(Records from a data source)
━━━━━━━━━━━━━━━━━━━━━━━━━━━━━━

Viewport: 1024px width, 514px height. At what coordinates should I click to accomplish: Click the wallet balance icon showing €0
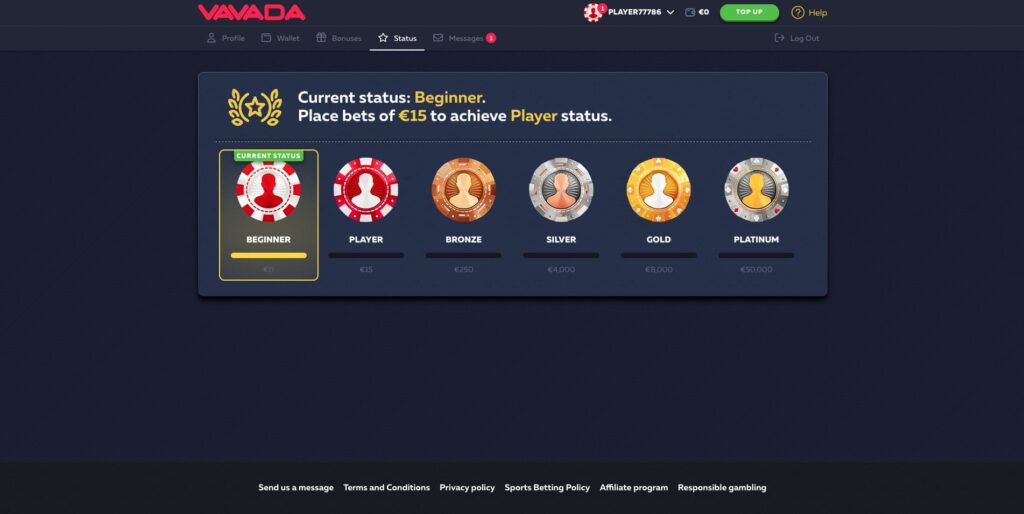click(x=690, y=12)
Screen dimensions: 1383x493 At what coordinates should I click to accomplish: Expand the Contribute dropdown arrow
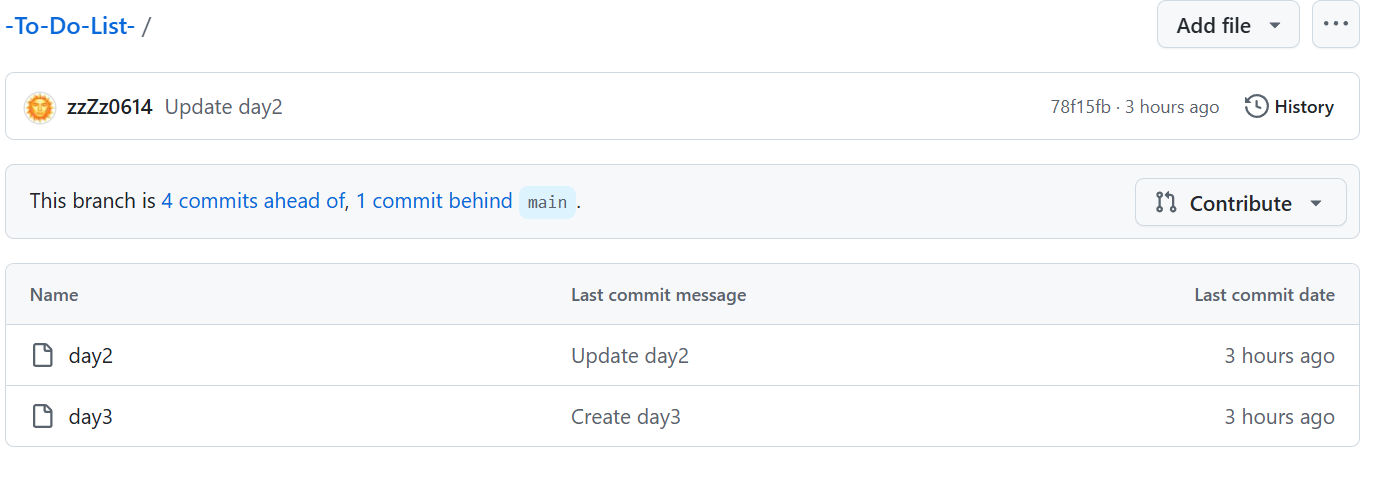(x=1316, y=203)
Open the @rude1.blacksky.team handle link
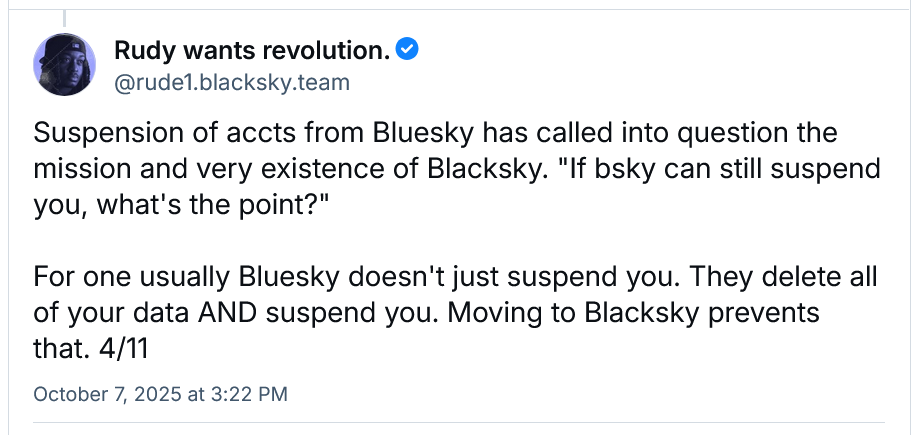This screenshot has height=435, width=919. (x=232, y=82)
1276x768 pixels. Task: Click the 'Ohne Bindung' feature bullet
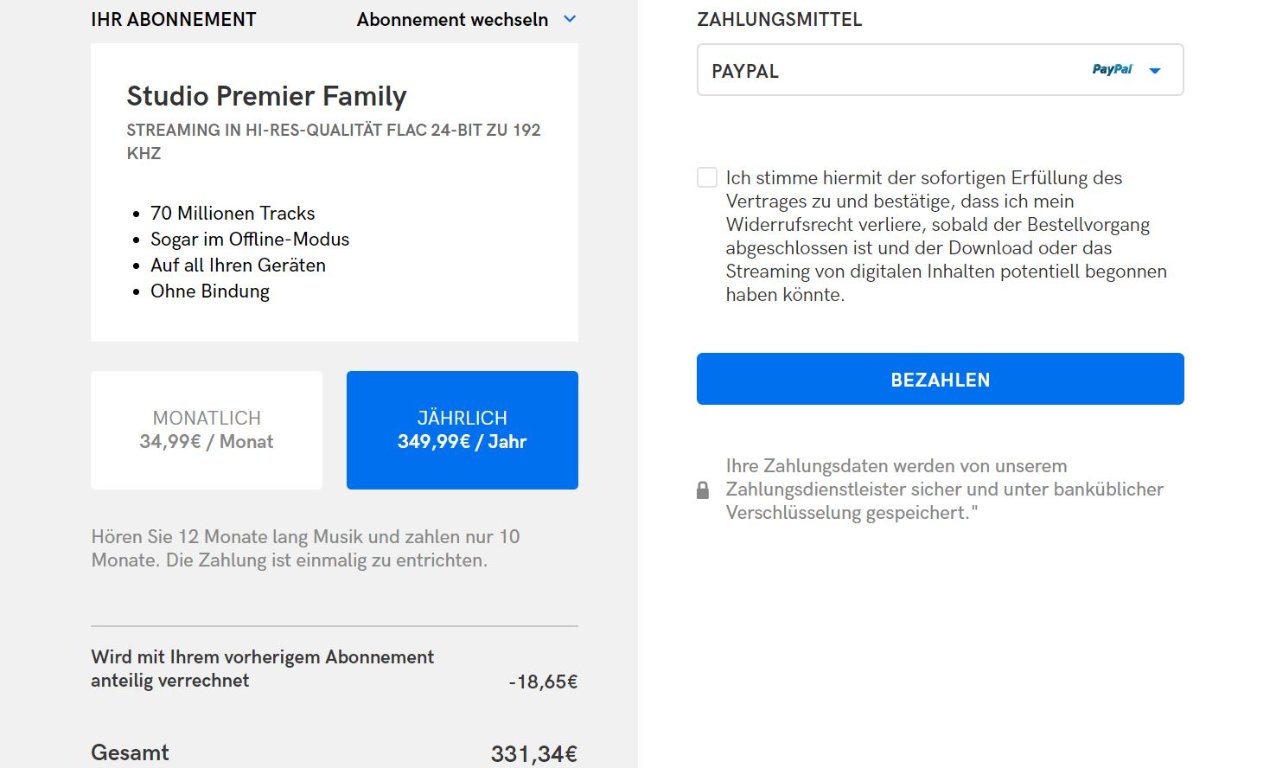coord(210,291)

━━━━━━━━━━━━━━━━━━━━━━━━━━━━━━

- DIRECTIONS FOR THIS TASK: The reply should reproduce every entry above word for word and contain no pictures.

- COMPLETED TASK:
Viewport: 1024px width, 514px height. At what coordinates should I click to accomplish: Click the wallet balance icon showing €0
click(x=690, y=12)
Screen dimensions: 1383x493 At what coordinates should I click to accomplish: Expand the Contribute dropdown arrow
(x=1316, y=203)
Open the @rude1.blacksky.team handle link
This screenshot has height=435, width=919. (x=232, y=82)
1276x768 pixels. Task: Click the 'Ohne Bindung' feature bullet
coord(210,291)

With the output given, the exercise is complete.